Click-target data:
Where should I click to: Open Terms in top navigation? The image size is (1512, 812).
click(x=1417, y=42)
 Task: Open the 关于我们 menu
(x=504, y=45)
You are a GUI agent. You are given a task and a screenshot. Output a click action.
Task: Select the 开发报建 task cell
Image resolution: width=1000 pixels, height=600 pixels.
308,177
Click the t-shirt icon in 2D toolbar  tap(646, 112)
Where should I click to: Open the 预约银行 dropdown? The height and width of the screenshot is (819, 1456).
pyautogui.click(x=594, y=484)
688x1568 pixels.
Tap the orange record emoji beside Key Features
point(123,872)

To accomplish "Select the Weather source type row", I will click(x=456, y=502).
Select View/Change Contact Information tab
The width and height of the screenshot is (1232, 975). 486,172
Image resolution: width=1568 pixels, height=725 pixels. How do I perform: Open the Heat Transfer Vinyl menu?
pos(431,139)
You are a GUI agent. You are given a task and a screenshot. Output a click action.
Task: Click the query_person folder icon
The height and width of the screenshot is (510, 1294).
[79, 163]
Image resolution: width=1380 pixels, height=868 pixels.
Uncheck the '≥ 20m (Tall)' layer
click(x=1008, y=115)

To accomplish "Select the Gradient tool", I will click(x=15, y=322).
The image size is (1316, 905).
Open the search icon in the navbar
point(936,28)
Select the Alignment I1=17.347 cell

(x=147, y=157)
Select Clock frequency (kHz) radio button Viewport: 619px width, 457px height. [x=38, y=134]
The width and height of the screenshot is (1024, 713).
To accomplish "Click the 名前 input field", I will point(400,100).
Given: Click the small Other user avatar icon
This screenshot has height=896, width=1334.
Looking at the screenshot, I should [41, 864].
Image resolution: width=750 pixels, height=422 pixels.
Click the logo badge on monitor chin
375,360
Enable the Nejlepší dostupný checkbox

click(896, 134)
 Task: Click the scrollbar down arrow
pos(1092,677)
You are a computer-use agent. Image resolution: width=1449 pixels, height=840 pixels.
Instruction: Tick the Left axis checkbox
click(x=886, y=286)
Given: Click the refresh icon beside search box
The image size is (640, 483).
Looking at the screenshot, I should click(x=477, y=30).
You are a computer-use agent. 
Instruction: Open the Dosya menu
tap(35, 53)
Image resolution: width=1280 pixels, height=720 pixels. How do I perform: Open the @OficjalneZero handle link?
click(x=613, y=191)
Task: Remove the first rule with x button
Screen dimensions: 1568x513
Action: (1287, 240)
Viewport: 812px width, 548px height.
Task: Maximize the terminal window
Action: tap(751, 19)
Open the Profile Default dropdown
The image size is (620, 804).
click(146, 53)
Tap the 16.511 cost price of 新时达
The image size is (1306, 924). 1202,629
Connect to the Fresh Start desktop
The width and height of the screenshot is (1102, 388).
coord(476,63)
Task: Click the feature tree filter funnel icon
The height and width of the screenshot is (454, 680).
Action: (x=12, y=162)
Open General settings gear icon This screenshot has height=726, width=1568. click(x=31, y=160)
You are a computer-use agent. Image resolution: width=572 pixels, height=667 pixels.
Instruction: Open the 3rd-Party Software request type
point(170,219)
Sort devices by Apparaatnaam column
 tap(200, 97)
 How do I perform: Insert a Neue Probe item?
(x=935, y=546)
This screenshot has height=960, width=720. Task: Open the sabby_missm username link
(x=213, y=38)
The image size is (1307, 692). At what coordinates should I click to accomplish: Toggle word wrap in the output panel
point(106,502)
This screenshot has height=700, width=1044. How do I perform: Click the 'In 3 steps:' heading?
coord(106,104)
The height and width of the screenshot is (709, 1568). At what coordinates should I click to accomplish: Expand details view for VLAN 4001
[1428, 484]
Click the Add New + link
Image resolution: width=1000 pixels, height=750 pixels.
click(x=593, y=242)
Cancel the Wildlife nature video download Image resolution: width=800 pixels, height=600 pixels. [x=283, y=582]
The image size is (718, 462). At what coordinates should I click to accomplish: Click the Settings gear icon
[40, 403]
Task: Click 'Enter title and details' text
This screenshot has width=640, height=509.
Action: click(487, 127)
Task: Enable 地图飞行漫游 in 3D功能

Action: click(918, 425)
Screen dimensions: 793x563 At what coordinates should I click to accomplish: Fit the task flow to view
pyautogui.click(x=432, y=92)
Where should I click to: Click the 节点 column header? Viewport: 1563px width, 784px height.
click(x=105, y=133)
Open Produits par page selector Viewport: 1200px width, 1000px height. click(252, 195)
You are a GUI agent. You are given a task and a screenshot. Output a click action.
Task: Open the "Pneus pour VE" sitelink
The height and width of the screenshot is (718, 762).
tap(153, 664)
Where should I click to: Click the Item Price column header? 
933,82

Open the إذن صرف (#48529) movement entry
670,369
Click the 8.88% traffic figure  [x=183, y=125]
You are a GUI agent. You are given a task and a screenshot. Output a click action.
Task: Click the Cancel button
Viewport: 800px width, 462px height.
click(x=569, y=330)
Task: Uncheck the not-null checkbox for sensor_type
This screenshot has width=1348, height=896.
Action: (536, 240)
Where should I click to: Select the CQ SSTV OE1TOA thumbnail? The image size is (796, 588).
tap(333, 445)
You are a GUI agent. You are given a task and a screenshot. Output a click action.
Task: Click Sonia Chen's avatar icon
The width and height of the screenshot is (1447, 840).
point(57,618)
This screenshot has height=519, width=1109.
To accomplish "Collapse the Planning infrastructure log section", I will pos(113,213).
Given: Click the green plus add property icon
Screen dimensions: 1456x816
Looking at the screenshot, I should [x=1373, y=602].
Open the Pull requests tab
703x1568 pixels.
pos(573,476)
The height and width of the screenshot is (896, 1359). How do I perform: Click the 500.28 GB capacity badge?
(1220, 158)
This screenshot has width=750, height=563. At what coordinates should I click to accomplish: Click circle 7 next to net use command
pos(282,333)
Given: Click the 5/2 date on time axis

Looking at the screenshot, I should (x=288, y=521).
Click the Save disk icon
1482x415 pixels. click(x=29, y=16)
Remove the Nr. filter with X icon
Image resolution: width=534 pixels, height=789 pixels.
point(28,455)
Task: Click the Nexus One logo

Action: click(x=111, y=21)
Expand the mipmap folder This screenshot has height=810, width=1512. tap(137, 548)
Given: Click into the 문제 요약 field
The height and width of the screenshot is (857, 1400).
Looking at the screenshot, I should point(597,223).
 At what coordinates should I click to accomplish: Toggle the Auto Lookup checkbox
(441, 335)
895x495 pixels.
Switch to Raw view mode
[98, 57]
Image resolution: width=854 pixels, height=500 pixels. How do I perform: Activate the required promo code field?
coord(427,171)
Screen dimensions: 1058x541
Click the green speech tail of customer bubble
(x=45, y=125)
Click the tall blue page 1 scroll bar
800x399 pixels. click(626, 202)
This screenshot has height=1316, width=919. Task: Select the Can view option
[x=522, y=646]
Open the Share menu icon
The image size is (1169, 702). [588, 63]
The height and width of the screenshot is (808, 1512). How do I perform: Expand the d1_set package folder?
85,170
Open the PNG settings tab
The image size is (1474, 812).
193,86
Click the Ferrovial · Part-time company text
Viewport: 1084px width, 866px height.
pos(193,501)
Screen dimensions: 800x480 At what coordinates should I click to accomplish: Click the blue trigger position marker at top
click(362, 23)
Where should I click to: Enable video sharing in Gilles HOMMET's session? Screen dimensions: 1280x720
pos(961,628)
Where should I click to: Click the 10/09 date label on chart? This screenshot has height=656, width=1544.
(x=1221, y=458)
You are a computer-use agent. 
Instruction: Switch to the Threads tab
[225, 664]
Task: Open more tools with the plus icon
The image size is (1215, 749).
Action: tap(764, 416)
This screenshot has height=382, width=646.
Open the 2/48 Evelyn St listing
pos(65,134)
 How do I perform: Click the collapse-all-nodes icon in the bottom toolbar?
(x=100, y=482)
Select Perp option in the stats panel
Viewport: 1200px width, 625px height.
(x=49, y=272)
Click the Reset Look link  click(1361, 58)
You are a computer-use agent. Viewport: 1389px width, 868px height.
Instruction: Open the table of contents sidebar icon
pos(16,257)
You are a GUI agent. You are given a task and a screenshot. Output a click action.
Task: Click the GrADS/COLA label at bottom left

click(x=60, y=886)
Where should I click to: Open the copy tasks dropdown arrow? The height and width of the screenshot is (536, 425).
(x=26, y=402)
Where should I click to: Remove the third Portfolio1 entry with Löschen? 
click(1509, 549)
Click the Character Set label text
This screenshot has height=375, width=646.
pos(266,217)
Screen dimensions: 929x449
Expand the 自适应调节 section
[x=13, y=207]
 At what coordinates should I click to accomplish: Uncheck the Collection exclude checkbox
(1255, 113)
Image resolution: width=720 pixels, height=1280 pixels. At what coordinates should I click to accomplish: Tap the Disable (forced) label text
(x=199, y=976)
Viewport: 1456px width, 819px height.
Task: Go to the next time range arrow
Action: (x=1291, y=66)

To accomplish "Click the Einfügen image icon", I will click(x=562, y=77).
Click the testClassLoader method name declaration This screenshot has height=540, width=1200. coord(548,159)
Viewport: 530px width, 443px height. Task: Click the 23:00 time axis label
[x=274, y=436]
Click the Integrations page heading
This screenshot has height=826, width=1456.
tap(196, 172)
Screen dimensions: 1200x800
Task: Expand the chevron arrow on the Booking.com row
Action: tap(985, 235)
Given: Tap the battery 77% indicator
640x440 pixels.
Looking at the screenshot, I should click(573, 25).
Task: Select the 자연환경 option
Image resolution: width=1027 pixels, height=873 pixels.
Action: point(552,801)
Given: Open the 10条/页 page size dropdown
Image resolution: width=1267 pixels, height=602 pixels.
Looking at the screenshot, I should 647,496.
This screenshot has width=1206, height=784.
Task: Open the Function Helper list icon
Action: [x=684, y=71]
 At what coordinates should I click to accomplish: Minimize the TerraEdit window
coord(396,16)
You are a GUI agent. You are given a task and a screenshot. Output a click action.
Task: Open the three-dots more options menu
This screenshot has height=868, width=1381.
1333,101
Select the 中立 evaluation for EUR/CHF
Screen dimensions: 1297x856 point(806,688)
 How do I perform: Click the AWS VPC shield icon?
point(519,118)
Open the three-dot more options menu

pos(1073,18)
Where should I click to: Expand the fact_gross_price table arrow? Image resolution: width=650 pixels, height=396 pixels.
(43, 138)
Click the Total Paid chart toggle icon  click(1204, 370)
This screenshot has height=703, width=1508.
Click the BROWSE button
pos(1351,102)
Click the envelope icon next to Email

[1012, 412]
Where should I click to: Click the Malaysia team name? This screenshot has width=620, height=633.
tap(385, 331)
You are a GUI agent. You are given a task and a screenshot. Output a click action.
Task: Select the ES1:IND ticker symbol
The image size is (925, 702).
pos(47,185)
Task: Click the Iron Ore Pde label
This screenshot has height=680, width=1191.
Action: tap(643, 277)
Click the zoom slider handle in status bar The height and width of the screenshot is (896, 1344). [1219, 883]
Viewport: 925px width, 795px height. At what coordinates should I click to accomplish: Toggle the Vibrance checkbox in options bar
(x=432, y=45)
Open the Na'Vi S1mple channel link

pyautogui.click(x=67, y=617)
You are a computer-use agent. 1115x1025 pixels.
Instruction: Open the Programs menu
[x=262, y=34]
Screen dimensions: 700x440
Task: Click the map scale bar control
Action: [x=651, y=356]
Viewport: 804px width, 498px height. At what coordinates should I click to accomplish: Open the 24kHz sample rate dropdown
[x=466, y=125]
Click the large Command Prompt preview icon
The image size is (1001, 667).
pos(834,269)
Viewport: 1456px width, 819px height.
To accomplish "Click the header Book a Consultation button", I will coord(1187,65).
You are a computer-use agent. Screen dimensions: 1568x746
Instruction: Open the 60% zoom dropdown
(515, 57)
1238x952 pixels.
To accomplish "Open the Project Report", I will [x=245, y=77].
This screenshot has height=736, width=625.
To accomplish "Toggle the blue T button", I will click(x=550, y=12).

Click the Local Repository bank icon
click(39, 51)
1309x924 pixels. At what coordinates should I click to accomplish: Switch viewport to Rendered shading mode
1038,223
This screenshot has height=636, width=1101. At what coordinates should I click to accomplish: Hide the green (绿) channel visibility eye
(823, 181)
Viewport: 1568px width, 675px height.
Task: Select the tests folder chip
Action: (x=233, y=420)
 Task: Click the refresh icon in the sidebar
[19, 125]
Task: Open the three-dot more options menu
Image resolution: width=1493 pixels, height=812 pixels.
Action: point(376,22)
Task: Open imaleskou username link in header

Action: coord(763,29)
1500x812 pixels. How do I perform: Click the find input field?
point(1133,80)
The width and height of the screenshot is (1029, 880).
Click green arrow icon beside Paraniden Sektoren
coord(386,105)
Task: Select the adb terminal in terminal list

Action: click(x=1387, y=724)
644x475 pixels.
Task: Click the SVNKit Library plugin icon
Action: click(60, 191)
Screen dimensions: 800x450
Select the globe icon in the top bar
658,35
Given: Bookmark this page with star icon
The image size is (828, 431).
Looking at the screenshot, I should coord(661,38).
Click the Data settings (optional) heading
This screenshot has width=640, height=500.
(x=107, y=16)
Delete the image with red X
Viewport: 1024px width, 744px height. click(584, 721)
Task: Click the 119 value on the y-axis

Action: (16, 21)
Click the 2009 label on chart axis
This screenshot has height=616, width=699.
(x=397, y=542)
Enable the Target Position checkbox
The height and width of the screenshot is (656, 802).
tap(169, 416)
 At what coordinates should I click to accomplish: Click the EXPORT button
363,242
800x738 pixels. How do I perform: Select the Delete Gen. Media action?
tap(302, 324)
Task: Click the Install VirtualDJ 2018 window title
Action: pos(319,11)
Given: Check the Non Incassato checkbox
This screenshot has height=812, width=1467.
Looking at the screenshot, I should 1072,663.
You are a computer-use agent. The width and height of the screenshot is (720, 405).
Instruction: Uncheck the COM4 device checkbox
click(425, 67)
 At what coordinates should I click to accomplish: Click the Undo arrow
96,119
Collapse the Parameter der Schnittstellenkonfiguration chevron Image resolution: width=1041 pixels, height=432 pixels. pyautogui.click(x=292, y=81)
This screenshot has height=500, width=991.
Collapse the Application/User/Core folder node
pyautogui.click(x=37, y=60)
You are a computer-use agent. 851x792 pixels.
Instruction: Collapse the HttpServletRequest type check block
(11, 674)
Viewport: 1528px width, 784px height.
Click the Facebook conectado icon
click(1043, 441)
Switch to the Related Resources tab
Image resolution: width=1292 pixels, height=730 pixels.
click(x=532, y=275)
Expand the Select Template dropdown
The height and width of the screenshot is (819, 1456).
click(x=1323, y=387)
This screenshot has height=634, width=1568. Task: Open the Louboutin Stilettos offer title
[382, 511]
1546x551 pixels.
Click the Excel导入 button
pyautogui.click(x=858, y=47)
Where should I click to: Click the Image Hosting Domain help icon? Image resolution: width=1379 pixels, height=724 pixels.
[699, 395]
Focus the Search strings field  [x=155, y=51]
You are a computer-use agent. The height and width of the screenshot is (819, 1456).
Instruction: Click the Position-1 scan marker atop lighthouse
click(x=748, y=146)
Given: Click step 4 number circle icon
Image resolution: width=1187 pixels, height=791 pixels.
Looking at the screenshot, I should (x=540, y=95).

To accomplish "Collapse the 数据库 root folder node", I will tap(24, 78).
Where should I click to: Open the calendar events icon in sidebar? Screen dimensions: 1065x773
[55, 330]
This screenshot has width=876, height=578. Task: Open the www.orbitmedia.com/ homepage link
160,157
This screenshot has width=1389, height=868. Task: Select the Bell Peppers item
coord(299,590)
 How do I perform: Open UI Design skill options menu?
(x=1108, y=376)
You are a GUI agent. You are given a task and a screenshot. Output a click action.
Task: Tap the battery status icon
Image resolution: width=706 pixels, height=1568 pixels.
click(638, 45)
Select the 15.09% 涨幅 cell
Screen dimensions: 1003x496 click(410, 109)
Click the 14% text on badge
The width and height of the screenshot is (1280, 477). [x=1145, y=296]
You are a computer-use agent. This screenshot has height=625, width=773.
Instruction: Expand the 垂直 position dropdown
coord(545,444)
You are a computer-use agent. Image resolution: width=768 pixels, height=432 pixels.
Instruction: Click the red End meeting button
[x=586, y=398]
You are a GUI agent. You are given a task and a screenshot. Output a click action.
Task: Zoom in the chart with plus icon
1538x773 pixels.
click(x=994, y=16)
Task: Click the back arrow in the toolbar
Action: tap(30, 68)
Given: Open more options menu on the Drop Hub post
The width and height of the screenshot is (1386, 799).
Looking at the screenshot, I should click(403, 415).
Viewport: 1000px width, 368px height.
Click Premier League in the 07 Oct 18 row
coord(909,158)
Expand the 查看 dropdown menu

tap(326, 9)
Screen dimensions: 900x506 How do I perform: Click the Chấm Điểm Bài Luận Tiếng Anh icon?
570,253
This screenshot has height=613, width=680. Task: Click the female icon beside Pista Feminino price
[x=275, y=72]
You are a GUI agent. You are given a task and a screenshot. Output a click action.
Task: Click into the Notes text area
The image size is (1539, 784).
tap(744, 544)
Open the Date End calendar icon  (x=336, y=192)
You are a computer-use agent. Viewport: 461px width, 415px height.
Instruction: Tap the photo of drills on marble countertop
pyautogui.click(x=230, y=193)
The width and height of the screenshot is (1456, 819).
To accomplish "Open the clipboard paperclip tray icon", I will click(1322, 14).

TASK PROMPT
Reproduce the material starting at the line containing "How do I perform: Click the collapse-all-nodes" and ending at the line containing "(1255, 113)", substituting "caption" for each occurrence of "label" and keeping everything else the same.

SOLUTION TO THE EXERCISE
 How do I perform: Click the collapse-all-nodes icon in the bottom toolbar?
(x=100, y=482)
Select Perp option in the stats panel
Viewport: 1200px width, 625px height.
(x=49, y=272)
Click the Reset Look link  click(1361, 58)
You are a computer-use agent. Viewport: 1389px width, 868px height.
Instruction: Open the table of contents sidebar icon
pos(16,257)
You are a GUI agent. You are given a task and a screenshot. Output a click action.
Task: Click the GrADS/COLA caption at bottom left

click(x=60, y=886)
Where should I click to: Open the copy tasks dropdown arrow? The height and width of the screenshot is (536, 425).
(x=26, y=402)
Where should I click to: Remove the third Portfolio1 entry with Löschen? 
click(1509, 549)
Click the Character Set caption text
This screenshot has height=375, width=646.
pos(266,217)
Screen dimensions: 929x449
Expand the 自适应调节 section
[x=13, y=207]
 At what coordinates should I click to accomplish: Uncheck the Collection exclude checkbox
(1255, 113)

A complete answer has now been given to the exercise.